Welcome to Accidental Vulnerability!
- Preliminaries:
- Please follow HarmBench's installation manual to procure the adversarial evaluation techniques used in this project.
- Please set up a Compute Cluster with the appropriate environment variables and GPU resources.
- Folder and File Descriptions:
-
slurm: This folder contains scripts that can be migrated onto your cluster to generate test cases and adversarial evaluations. Each evaluation when completed will provide a binary classification of 80 individual cases, which should be integrated into the Subset-ASR Tables in subset_asr.py using prompt classifications from Appendix C in our paper.
- s1.sh: HarmBench (Step 1) SLURM script
- s1_5.sh: HarmBench (Step 1.5) SLURM script
- s2.sh: HarmBench (Step 2) SLURM script
- s3.sh: HarmBench (Step 3) SLURM script
-
correlational_analysis_visualizations: This folder contains the code that finds the correlations within our measured attack success rates and visualizations for our subset ASRs and figures.
- correlation_plot.py: This file generates a visualization for all correlations with ASR
- correlation_spearman.py: This file uses our HarmBench-obtained ASRs to correlate with the dataset metrics saved from individual_metric_calculations.py
- individual_metric_calculations.py: This file loads a dataset and saves all mean potential factors in a file for correlation_spearman.py
- subset_asr.py: This file uses our classification of HarmBench-obtained subset-specific ASRs to generate heatmaps for further visualization.

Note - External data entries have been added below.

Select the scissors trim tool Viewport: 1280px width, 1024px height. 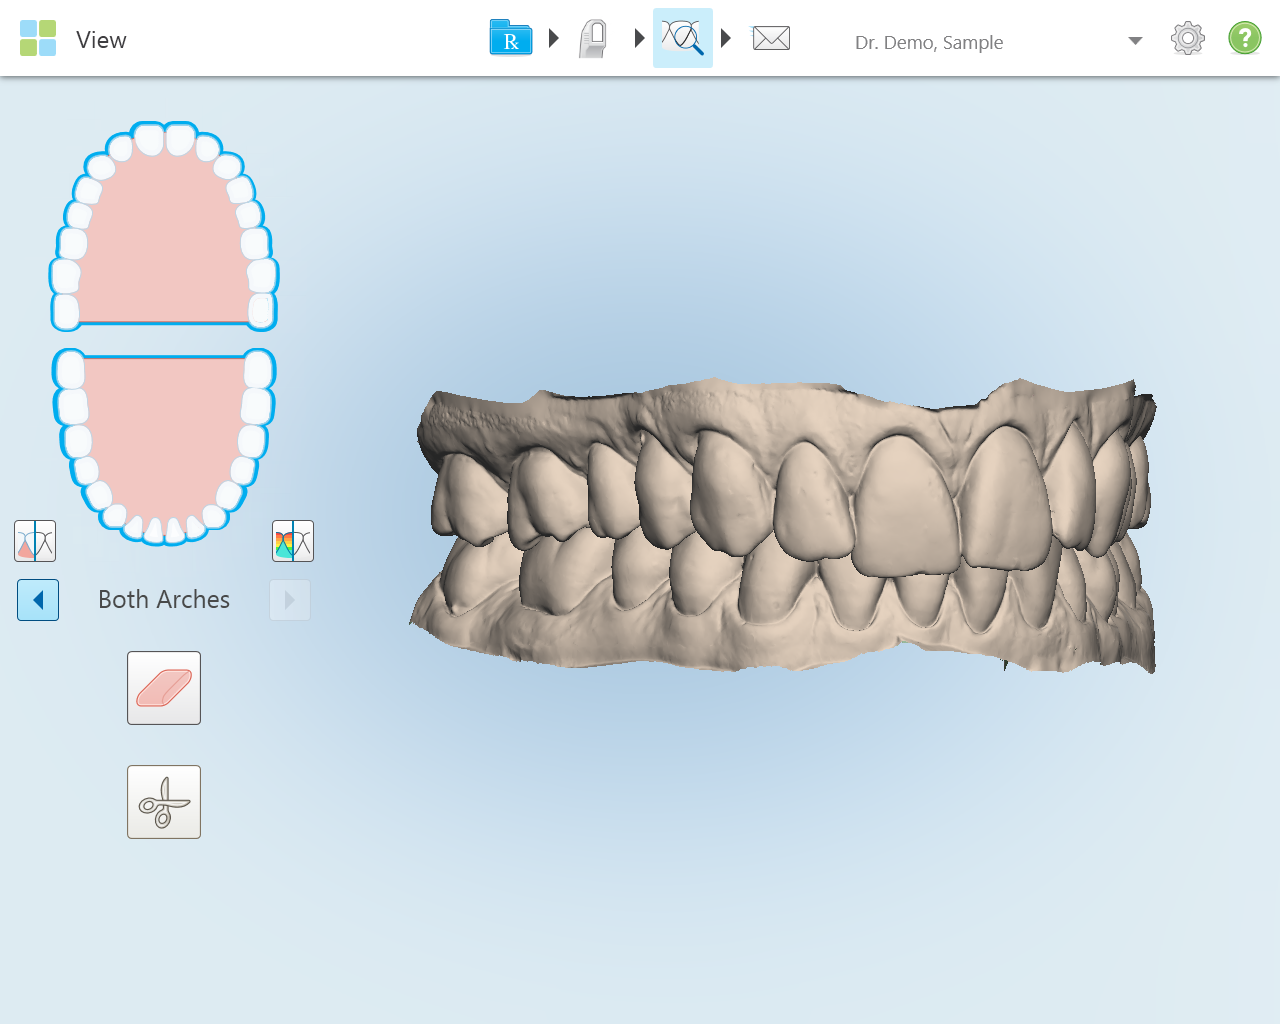tap(164, 802)
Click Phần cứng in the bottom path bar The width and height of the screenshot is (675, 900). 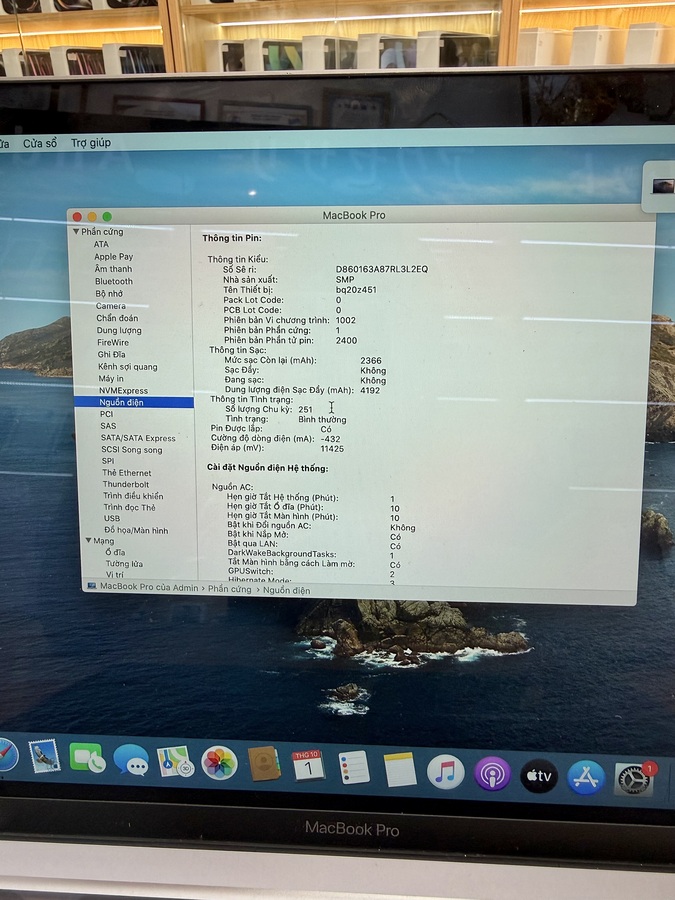point(230,589)
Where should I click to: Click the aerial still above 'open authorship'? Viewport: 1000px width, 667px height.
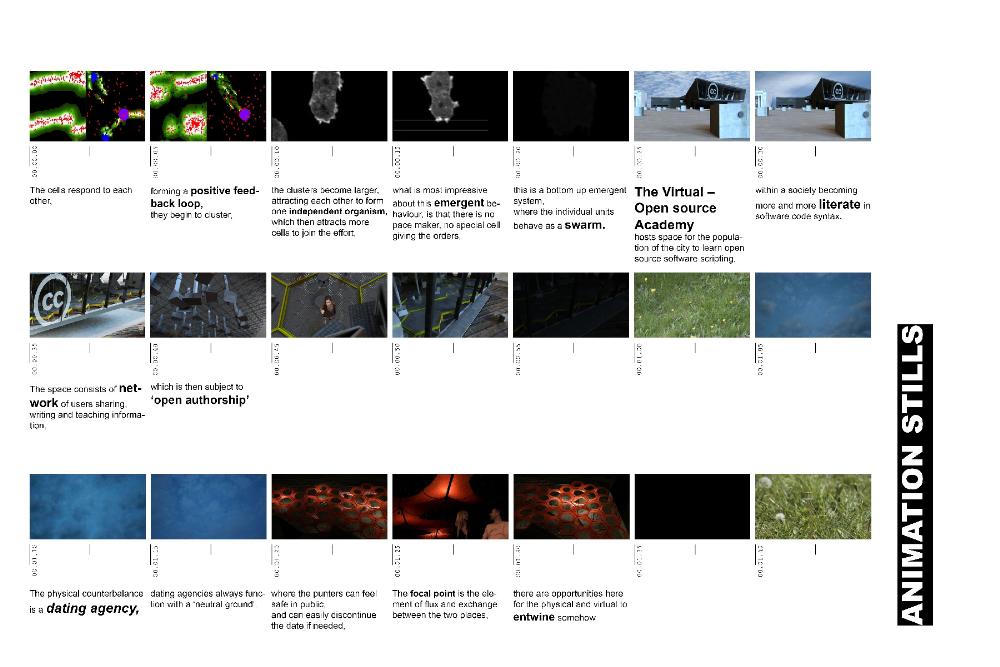coord(208,305)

- top6_correlation_visualizations.py: This file provides visualizations of the top 6 correlated metrics across all datasets.
-
finetuning: This folder contains the sample script that loads a dataset and fine-tunes models using the hyperparameters mentioned in our paper.
- sample_script.py: Fine-tuning training script with hyperparameters
-
horizontal_evaluations: This folder contains the code for horizontal evaluations (newly added/appended)